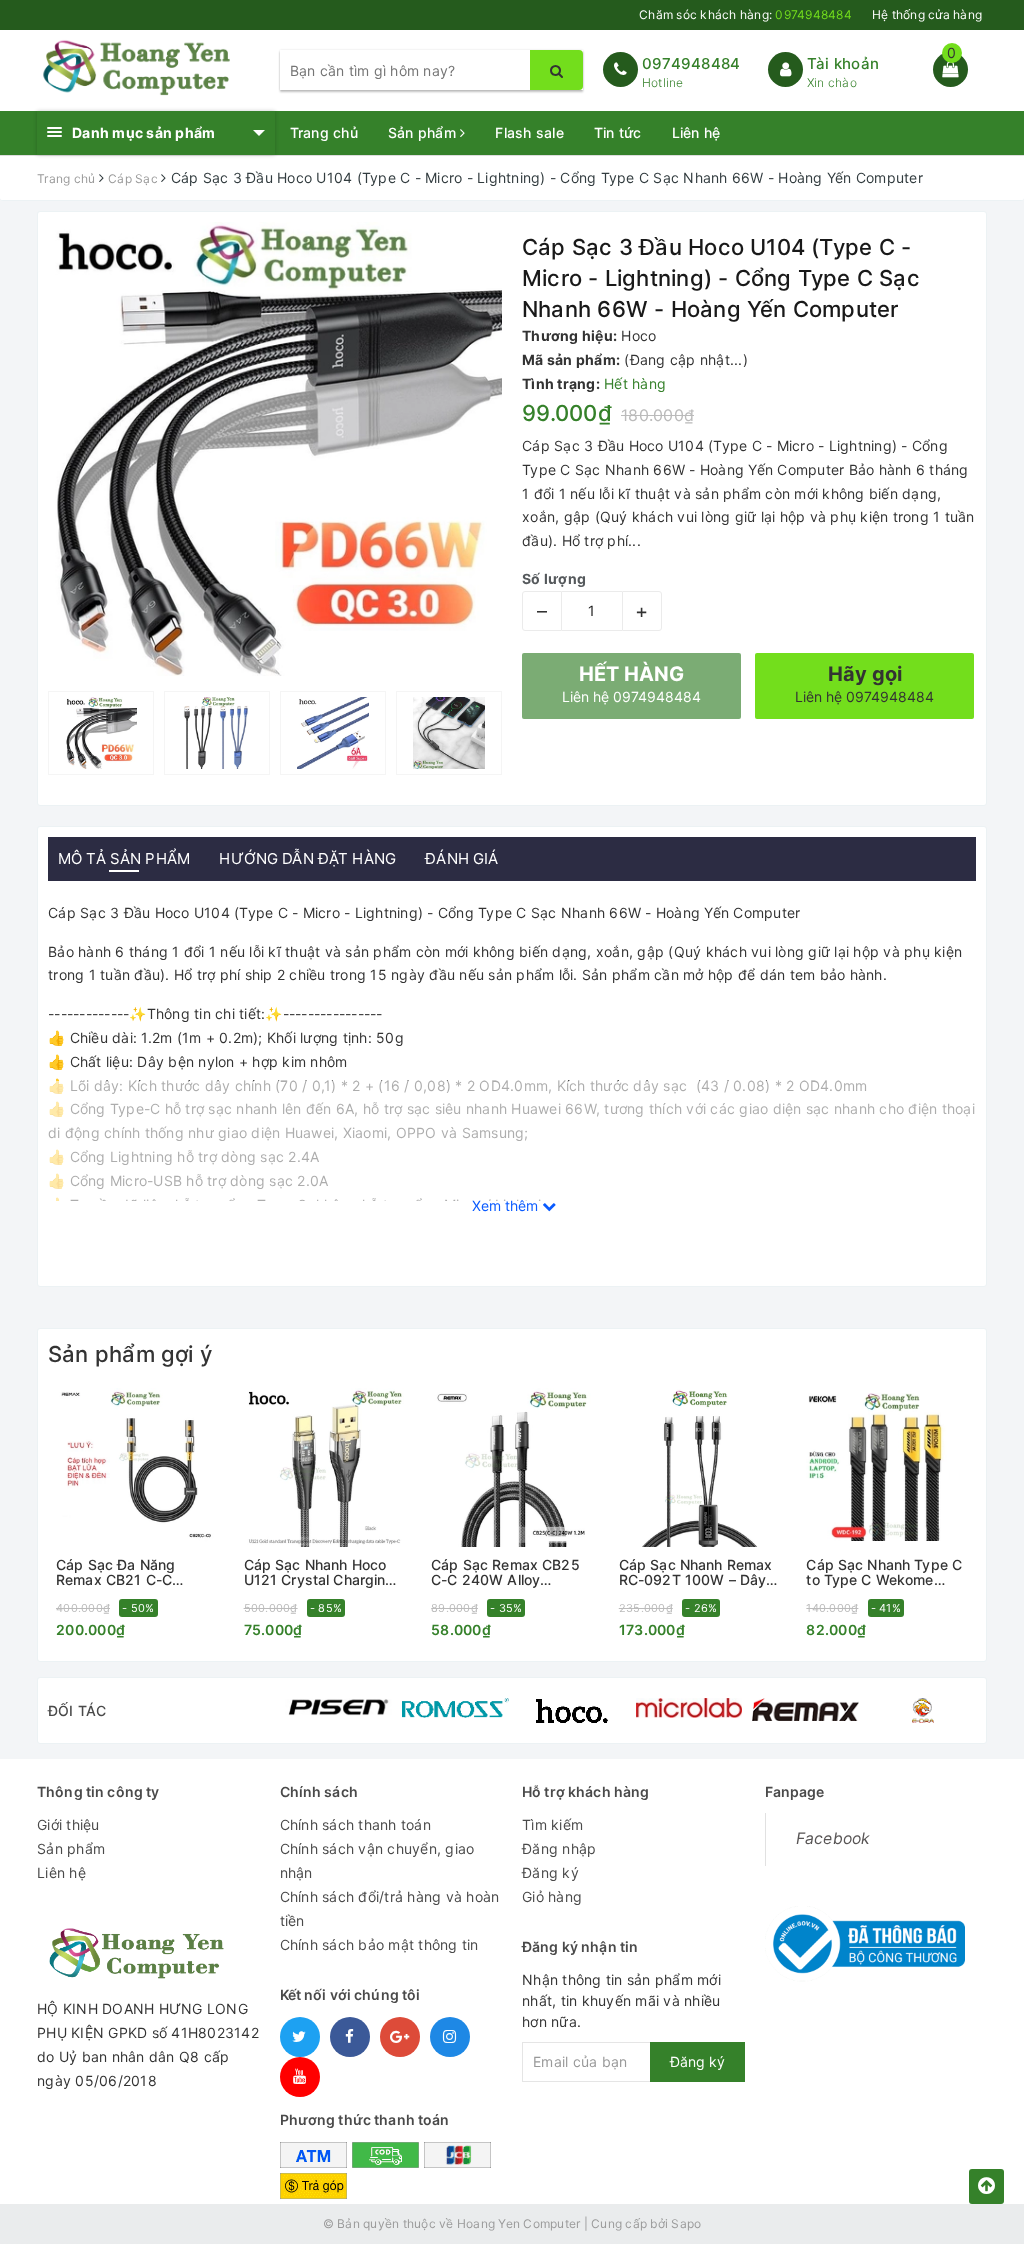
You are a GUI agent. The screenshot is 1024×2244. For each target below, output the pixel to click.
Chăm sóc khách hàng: (745, 14)
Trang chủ (324, 132)
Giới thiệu (68, 1824)
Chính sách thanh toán (355, 1824)
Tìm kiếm (552, 1824)
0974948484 (691, 63)
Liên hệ (696, 132)
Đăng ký (550, 1872)
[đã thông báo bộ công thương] (865, 1937)
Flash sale (529, 132)
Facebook (833, 1838)
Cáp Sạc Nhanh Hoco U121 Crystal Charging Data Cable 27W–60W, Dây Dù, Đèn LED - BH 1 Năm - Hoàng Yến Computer (323, 1572)
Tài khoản (843, 63)
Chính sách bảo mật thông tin (379, 1944)
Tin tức (618, 132)
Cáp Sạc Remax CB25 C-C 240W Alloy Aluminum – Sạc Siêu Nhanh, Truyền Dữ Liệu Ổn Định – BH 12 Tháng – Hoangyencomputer (508, 1572)
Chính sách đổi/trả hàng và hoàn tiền (390, 1908)
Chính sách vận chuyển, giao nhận (377, 1860)
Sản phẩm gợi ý (130, 1354)
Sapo (686, 2223)
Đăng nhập (559, 1848)
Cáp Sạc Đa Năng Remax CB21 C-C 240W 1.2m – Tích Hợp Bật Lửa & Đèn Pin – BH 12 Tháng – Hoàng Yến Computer (133, 1572)
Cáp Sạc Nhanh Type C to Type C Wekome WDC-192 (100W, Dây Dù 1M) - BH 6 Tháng (884, 1572)
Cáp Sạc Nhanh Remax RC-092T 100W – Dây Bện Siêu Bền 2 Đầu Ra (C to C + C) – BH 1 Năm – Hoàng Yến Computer (699, 1572)
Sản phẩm (424, 132)
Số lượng (554, 578)
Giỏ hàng (552, 1896)
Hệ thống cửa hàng (927, 14)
____________
▸ **What is required**
Produce an exact copy of every line above, with the images left out.

▸ **Exercise output**
You are a GUI agent. The screenshot is 1024×2244. For each target below, output the pixel to click.
Chăm sóc khách hàng: (745, 14)
Trang chủ (324, 132)
Giới thiệu (68, 1824)
Chính sách thanh toán (355, 1824)
Tìm kiếm (552, 1824)
0974948484 (691, 63)
Liên hệ (696, 132)
Đăng ký (550, 1872)
[đã thông báo bộ công thương] (865, 1937)
Flash sale (529, 132)
Facebook (833, 1838)
Cáp Sạc Nhanh Hoco U121 Crystal Charging Data Cable 27W–60W, Dây Dù, Đèn LED - BH 1 Năm - Hoàng Yến Computer (323, 1572)
Tài khoản (843, 63)
Chính sách bảo mật thông tin (379, 1944)
Tin tức (618, 132)
Cáp Sạc Remax CB25 C-C 240W Alloy Aluminum – Sạc Siêu Nhanh, Truyền Dữ Liệu Ổn Định – BH 12 Tháng – Hoangyencomputer (508, 1572)
Chính sách đổi/trả hàng và hoàn tiền (390, 1908)
Chính sách vận chuyển, giao nhận (377, 1860)
Sản phẩm gợi ý (130, 1354)
Sapo (686, 2223)
Đăng nhập (559, 1848)
Cáp Sạc Đa Năng Remax CB21 C-C 240W 1.2m – Tích Hợp Bật Lửa & Đèn Pin – BH 12 Tháng – Hoàng Yến Computer (133, 1572)
Cáp Sạc Nhanh Type C to Type C Wekome WDC-192 (100W, Dây Dù 1M) - BH 6 Tháng (884, 1572)
Cáp Sạc Nhanh Remax RC-092T 100W – Dây Bện Siêu Bền 2 Đầu Ra (C to C + C) – BH 1 Năm – Hoàng Yến Computer (699, 1572)
Sản phẩm (424, 132)
Số lượng (554, 578)
Giỏ hàng (552, 1896)
Hệ thống cửa hàng (927, 14)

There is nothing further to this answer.